Please restate, word for word, the lines below that begin at the one with "Correo electrónico (369, 2422)" and end at the one with "Fecha (260, 1336)". Leave out all other lines.

■ Collected data entries ■
========
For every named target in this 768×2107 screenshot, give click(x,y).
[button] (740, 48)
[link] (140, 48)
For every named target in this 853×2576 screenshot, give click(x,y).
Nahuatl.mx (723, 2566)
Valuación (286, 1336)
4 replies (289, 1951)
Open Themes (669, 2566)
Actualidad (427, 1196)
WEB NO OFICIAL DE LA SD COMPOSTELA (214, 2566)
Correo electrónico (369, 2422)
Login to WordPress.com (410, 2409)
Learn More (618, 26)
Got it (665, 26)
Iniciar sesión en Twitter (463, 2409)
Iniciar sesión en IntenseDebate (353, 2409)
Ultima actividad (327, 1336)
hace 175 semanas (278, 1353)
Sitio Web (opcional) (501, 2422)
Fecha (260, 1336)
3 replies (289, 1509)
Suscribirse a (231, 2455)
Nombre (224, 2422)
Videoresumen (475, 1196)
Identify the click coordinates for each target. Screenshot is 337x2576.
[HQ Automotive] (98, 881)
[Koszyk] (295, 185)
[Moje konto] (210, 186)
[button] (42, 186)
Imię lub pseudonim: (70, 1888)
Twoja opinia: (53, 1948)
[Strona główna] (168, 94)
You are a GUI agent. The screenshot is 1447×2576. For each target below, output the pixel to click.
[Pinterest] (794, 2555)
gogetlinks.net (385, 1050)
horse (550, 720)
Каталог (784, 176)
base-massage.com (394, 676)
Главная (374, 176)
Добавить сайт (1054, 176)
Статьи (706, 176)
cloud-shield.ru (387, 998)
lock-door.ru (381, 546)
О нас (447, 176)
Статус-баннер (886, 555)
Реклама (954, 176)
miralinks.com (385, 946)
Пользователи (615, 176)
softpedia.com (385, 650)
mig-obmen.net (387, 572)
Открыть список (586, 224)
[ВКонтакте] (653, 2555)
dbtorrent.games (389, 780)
========
■ Answer to the exercise ■
Correo electrónico (369, 2422)
Login to WordPress.com (410, 2409)
Learn More (618, 26)
Got it (665, 26)
Iniciar sesión en Twitter (463, 2409)
Iniciar sesión en IntenseDebate (353, 2409)
Ultima actividad (327, 1336)
hace 175 semanas (278, 1353)
Sitio Web (opcional) (501, 2422)
Fecha (260, 1336)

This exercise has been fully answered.